▶ What you need to do
Copy the lines of the listing between the line holding "Click Apply schedule button" and the line holding "Action: pos(258,53)", inclusive.

▶ Records shown
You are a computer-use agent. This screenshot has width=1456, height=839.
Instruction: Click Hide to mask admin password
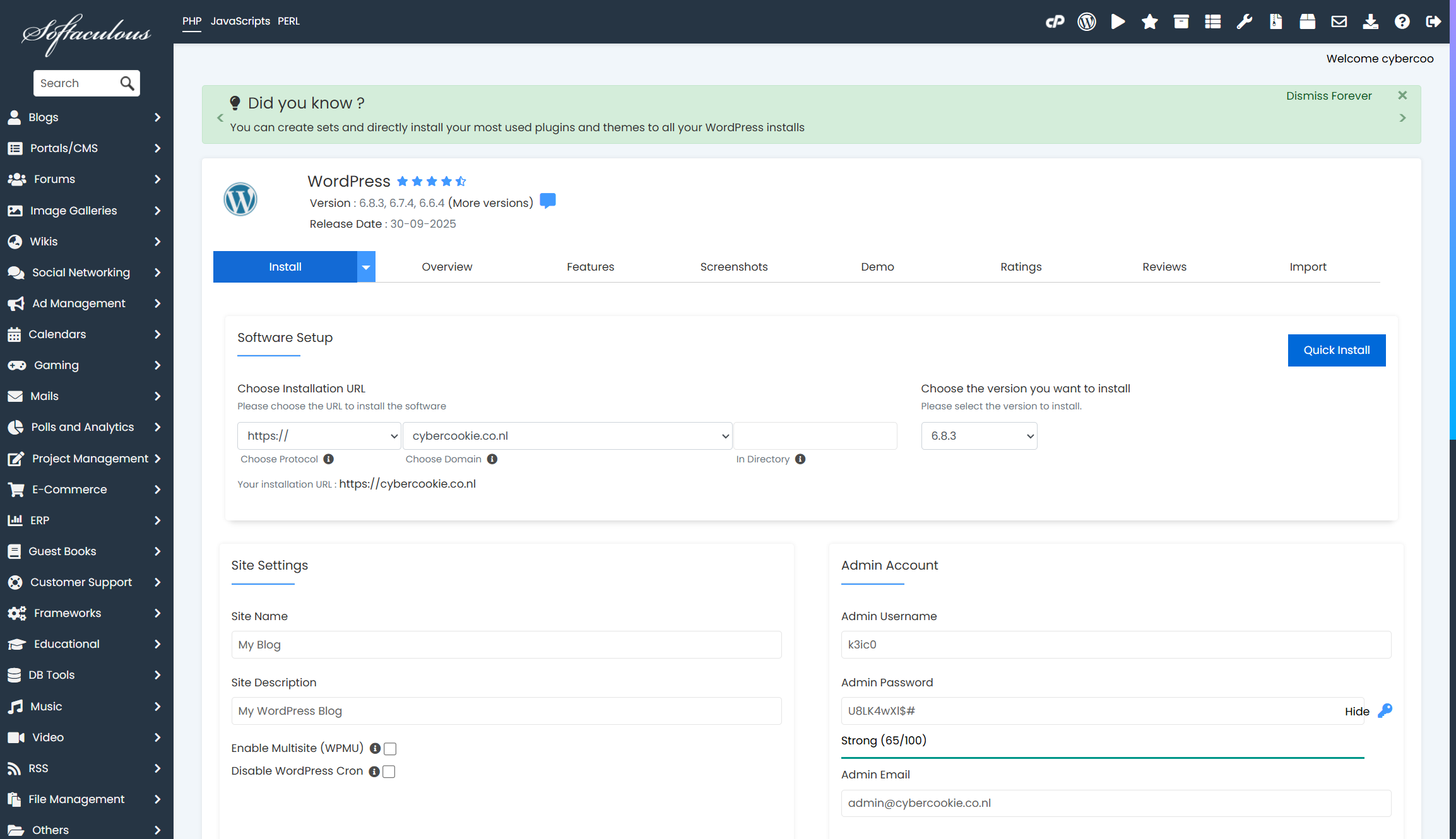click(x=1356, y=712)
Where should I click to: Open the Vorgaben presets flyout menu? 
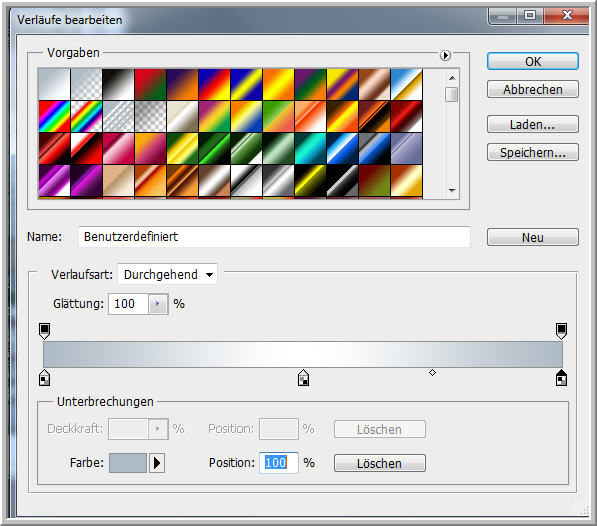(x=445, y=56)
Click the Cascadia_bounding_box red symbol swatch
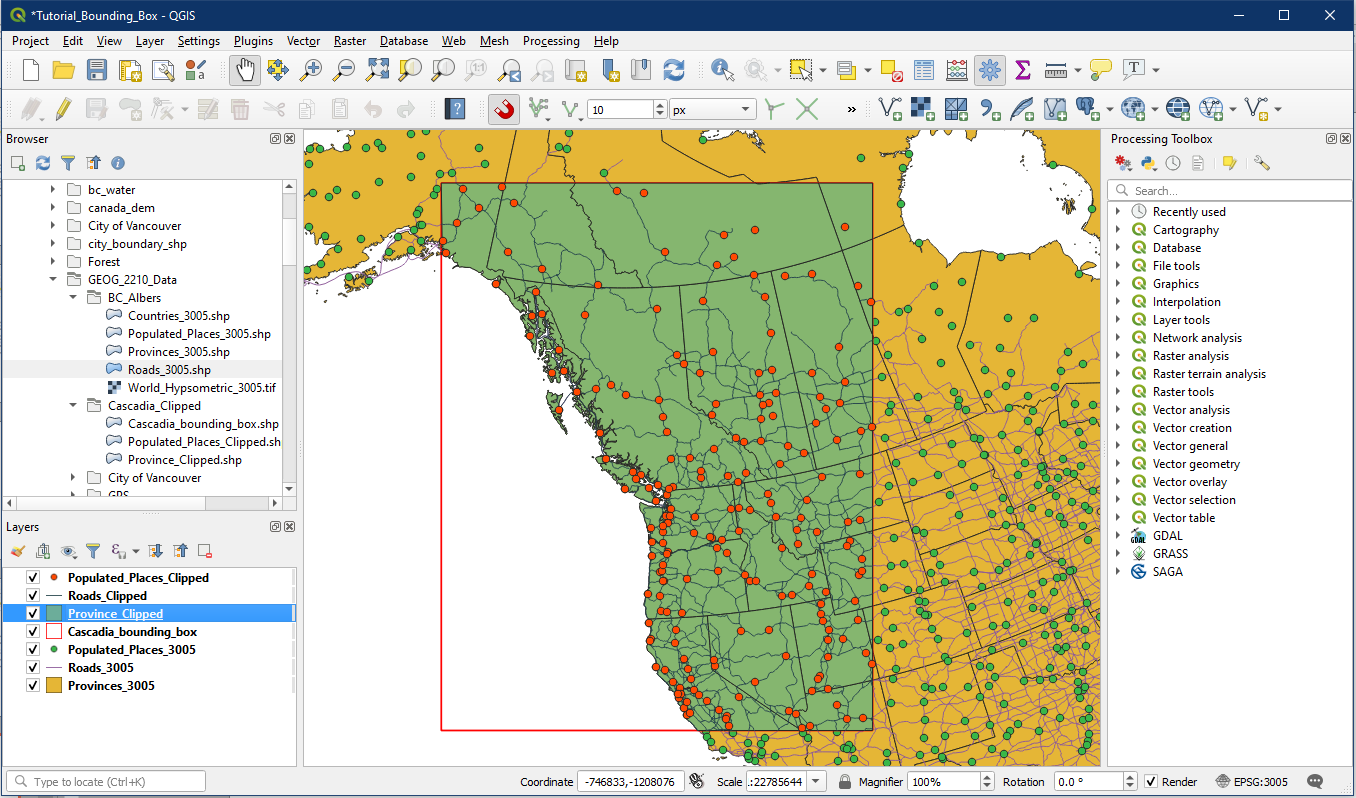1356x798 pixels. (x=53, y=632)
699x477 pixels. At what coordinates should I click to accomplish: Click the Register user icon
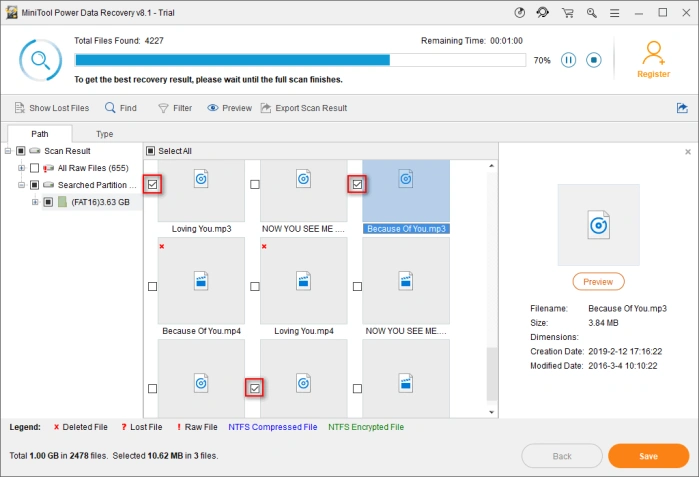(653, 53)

==

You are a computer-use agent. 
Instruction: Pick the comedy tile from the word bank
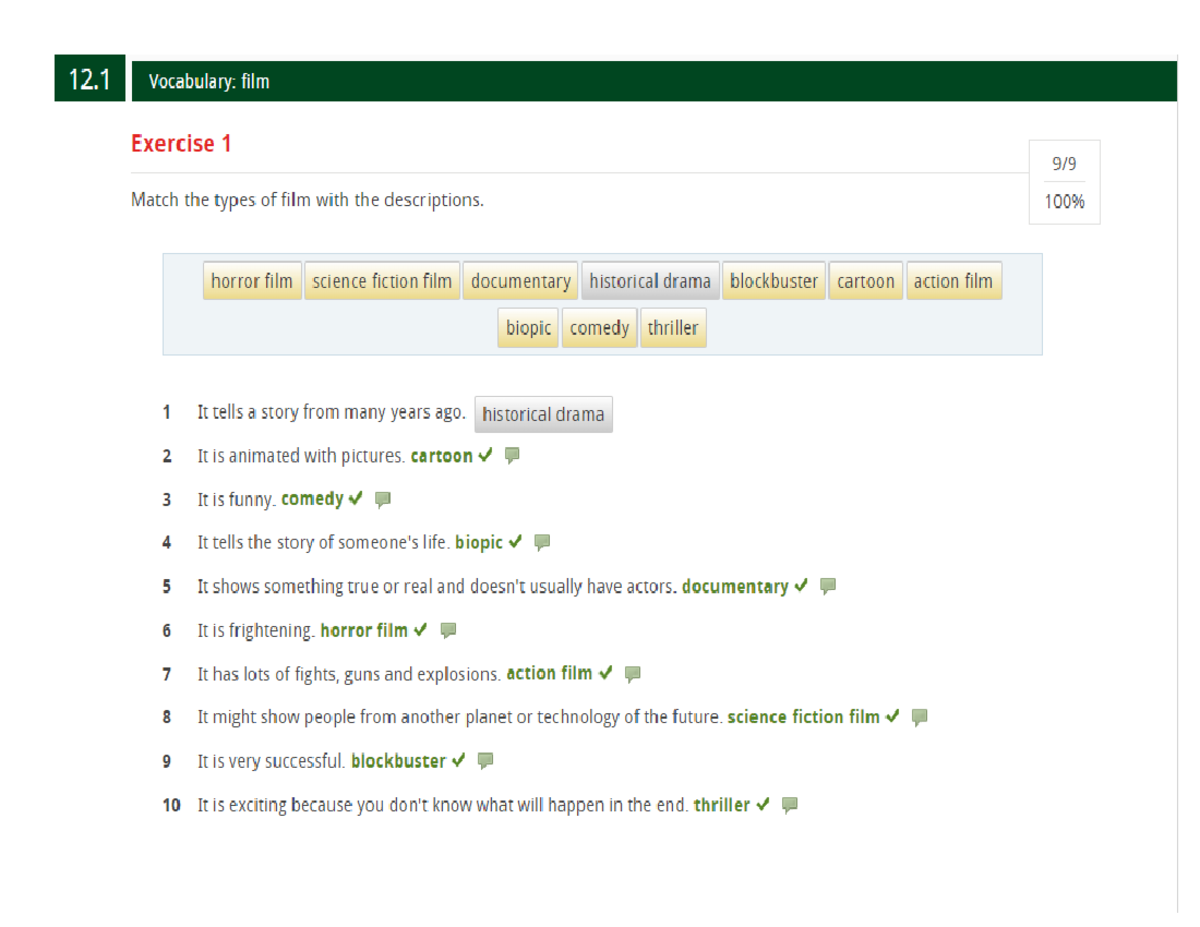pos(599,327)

* * *

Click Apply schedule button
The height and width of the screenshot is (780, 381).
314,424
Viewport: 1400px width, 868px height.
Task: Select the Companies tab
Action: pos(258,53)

▶ Complete response
Click Apply schedule button
The height and width of the screenshot is (780, 381).
314,424
Viewport: 1400px width, 868px height.
Task: Select the Companies tab
Action: pos(258,53)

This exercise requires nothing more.